##### Excerpted data #####
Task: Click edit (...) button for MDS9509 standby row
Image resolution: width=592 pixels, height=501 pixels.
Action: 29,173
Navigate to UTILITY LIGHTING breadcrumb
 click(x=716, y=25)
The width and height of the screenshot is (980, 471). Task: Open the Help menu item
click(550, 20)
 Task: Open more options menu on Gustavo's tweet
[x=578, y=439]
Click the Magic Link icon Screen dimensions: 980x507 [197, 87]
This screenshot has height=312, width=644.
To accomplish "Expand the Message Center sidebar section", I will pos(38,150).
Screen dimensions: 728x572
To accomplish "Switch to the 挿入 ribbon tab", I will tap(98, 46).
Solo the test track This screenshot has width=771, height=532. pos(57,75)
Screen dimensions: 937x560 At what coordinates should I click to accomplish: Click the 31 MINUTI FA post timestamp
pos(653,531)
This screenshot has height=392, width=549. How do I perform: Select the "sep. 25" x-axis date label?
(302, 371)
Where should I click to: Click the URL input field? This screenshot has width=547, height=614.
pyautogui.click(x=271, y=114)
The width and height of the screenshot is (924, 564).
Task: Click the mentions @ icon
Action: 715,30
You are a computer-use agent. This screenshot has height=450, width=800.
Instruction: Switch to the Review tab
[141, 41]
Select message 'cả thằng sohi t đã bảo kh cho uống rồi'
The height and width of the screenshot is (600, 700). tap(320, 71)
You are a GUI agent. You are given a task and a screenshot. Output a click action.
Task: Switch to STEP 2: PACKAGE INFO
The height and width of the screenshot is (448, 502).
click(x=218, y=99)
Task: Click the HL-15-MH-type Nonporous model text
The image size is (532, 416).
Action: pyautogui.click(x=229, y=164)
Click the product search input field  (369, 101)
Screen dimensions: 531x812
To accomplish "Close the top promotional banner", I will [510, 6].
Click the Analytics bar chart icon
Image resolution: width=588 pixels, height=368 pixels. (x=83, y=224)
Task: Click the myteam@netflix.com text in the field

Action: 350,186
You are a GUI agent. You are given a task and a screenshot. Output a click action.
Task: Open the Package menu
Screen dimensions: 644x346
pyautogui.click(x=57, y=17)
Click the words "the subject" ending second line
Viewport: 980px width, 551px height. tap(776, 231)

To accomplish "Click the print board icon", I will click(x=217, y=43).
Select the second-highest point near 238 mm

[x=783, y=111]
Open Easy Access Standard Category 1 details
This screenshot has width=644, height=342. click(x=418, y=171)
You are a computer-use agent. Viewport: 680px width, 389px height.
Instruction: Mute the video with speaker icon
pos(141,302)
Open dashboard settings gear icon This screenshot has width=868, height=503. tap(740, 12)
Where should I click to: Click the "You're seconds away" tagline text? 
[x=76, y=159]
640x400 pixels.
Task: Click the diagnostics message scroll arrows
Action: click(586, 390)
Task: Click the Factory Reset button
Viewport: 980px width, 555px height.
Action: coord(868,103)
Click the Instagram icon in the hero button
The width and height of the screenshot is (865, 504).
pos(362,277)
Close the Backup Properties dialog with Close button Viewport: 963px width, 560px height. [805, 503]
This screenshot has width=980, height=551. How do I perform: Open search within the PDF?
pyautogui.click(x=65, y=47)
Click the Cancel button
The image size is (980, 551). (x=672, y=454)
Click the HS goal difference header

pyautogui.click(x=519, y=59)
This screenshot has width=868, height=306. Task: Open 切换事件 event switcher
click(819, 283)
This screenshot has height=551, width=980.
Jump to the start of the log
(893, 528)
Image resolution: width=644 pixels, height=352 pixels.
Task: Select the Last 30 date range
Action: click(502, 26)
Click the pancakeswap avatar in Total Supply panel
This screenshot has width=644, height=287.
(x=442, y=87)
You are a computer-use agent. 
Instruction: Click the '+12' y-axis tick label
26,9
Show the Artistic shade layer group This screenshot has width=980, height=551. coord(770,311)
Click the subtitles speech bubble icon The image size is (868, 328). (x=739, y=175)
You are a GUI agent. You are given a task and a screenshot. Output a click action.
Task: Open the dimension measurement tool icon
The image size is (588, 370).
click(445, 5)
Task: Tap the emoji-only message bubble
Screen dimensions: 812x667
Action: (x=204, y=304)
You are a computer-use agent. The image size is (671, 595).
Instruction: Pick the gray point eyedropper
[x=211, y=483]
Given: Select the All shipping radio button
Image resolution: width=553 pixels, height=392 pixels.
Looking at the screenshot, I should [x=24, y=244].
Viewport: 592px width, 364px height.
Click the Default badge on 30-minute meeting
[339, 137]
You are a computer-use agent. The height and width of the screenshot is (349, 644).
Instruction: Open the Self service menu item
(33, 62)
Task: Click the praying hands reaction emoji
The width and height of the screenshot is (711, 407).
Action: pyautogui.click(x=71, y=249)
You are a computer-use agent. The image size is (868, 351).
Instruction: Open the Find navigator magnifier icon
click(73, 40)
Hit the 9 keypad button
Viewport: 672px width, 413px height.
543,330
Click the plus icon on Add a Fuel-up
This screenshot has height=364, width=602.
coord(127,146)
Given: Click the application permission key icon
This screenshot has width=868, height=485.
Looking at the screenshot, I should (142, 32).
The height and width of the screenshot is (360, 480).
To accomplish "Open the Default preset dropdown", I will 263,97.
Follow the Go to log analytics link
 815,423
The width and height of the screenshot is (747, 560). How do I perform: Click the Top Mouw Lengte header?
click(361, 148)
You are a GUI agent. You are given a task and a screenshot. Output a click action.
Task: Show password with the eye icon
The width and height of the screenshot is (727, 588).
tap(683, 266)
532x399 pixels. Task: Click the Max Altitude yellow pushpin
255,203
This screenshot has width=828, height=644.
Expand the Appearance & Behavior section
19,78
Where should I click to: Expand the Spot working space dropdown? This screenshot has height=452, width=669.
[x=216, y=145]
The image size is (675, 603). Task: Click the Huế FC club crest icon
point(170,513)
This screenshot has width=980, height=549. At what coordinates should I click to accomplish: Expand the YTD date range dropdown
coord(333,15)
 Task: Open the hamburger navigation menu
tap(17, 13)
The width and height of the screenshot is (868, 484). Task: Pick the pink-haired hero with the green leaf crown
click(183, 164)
#####
Exercise directions -> What you return should match the entries above exactly.

Answer to the problem ->
Task: Click edit (...) button for MDS9509 standby row
Image resolution: width=592 pixels, height=501 pixels.
Action: 29,173
Navigate to UTILITY LIGHTING breadcrumb
 click(x=716, y=25)
The width and height of the screenshot is (980, 471). Task: Open the Help menu item
click(550, 20)
 Task: Open more options menu on Gustavo's tweet
[x=578, y=439]
Click the Magic Link icon Screen dimensions: 980x507 [197, 87]
This screenshot has height=312, width=644.
To accomplish "Expand the Message Center sidebar section", I will pos(38,150).
Screen dimensions: 728x572
To accomplish "Switch to the 挿入 ribbon tab", I will tap(98, 46).
Solo the test track This screenshot has width=771, height=532. pos(57,75)
Screen dimensions: 937x560 At what coordinates should I click to accomplish: Click the 31 MINUTI FA post timestamp
pos(653,531)
This screenshot has height=392, width=549. How do I perform: Select the "sep. 25" x-axis date label?
(302, 371)
Where should I click to: Click the URL input field? This screenshot has width=547, height=614.
pyautogui.click(x=271, y=114)
The width and height of the screenshot is (924, 564).
Task: Click the mentions @ icon
Action: 715,30
You are a computer-use agent. This screenshot has height=450, width=800.
Instruction: Switch to the Review tab
[141, 41]
Select message 'cả thằng sohi t đã bảo kh cho uống rồi'
The height and width of the screenshot is (600, 700). tap(320, 71)
You are a GUI agent. You are given a task and a screenshot. Output a click action.
Task: Switch to STEP 2: PACKAGE INFO
The height and width of the screenshot is (448, 502).
click(x=218, y=99)
Task: Click the HL-15-MH-type Nonporous model text
The image size is (532, 416).
Action: pyautogui.click(x=229, y=164)
Click the product search input field  (369, 101)
Screen dimensions: 531x812
To accomplish "Close the top promotional banner", I will [510, 6].
Click the Analytics bar chart icon
Image resolution: width=588 pixels, height=368 pixels. (x=83, y=224)
Task: Click the myteam@netflix.com text in the field

Action: 350,186
You are a GUI agent. You are given a task and a screenshot. Output a click action.
Task: Open the Package menu
Screen dimensions: 644x346
pyautogui.click(x=57, y=17)
Click the words "the subject" ending second line
Viewport: 980px width, 551px height. tap(776, 231)

To accomplish "Click the print board icon", I will click(x=217, y=43).
Select the second-highest point near 238 mm

[x=783, y=111]
Open Easy Access Standard Category 1 details
This screenshot has width=644, height=342. click(x=418, y=171)
You are a computer-use agent. Viewport: 680px width, 389px height.
Instruction: Mute the video with speaker icon
pos(141,302)
Open dashboard settings gear icon This screenshot has width=868, height=503. tap(740, 12)
Where should I click to: Click the "You're seconds away" tagline text? 
[x=76, y=159]
640x400 pixels.
Task: Click the diagnostics message scroll arrows
Action: click(586, 390)
Task: Click the Factory Reset button
Viewport: 980px width, 555px height.
Action: coord(868,103)
Click the Instagram icon in the hero button
The width and height of the screenshot is (865, 504).
pos(362,277)
Close the Backup Properties dialog with Close button Viewport: 963px width, 560px height. [805, 503]
This screenshot has width=980, height=551. How do I perform: Open search within the PDF?
pyautogui.click(x=65, y=47)
Click the Cancel button
The image size is (980, 551). (x=672, y=454)
Click the HS goal difference header

pyautogui.click(x=519, y=59)
This screenshot has width=868, height=306. Task: Open 切换事件 event switcher
click(819, 283)
This screenshot has height=551, width=980.
Jump to the start of the log
(893, 528)
Image resolution: width=644 pixels, height=352 pixels.
Task: Select the Last 30 date range
Action: click(502, 26)
Click the pancakeswap avatar in Total Supply panel
This screenshot has width=644, height=287.
(x=442, y=87)
You are a computer-use agent. 
Instruction: Click the '+12' y-axis tick label
26,9
Show the Artistic shade layer group This screenshot has width=980, height=551. coord(770,311)
Click the subtitles speech bubble icon The image size is (868, 328). (x=739, y=175)
You are a GUI agent. You are given a task and a screenshot. Output a click action.
Task: Open the dimension measurement tool icon
The image size is (588, 370).
click(445, 5)
Task: Tap the emoji-only message bubble
Screen dimensions: 812x667
Action: (x=204, y=304)
You are a computer-use agent. The image size is (671, 595).
Instruction: Pick the gray point eyedropper
[x=211, y=483]
Given: Select the All shipping radio button
Image resolution: width=553 pixels, height=392 pixels.
Looking at the screenshot, I should [x=24, y=244].
Viewport: 592px width, 364px height.
Click the Default badge on 30-minute meeting
[339, 137]
You are a computer-use agent. The height and width of the screenshot is (349, 644).
Instruction: Open the Self service menu item
(33, 62)
Task: Click the praying hands reaction emoji
The width and height of the screenshot is (711, 407).
Action: pyautogui.click(x=71, y=249)
You are a computer-use agent. The image size is (868, 351).
Instruction: Open the Find navigator magnifier icon
click(73, 40)
Hit the 9 keypad button
Viewport: 672px width, 413px height.
543,330
Click the plus icon on Add a Fuel-up
This screenshot has height=364, width=602.
coord(127,146)
Given: Click the application permission key icon
This screenshot has width=868, height=485.
Looking at the screenshot, I should (142, 32).
The height and width of the screenshot is (360, 480).
To accomplish "Open the Default preset dropdown", I will 263,97.
Follow the Go to log analytics link
 815,423
The width and height of the screenshot is (747, 560). How do I perform: Click the Top Mouw Lengte header?
click(361, 148)
You are a GUI agent. You are given a task and a screenshot. Output a click action.
Task: Show password with the eye icon
The width and height of the screenshot is (727, 588).
tap(683, 266)
532x399 pixels. Task: Click the Max Altitude yellow pushpin
255,203
This screenshot has width=828, height=644.
Expand the Appearance & Behavior section
19,78
Where should I click to: Expand the Spot working space dropdown? This screenshot has height=452, width=669.
[x=216, y=145]
The image size is (675, 603). Task: Click the Huế FC club crest icon
point(170,513)
This screenshot has width=980, height=549. At what coordinates should I click to accomplish: Expand the YTD date range dropdown
coord(333,15)
 Task: Open the hamburger navigation menu
tap(17, 13)
The width and height of the screenshot is (868, 484). Task: Pick the pink-haired hero with the green leaf crown
click(183, 164)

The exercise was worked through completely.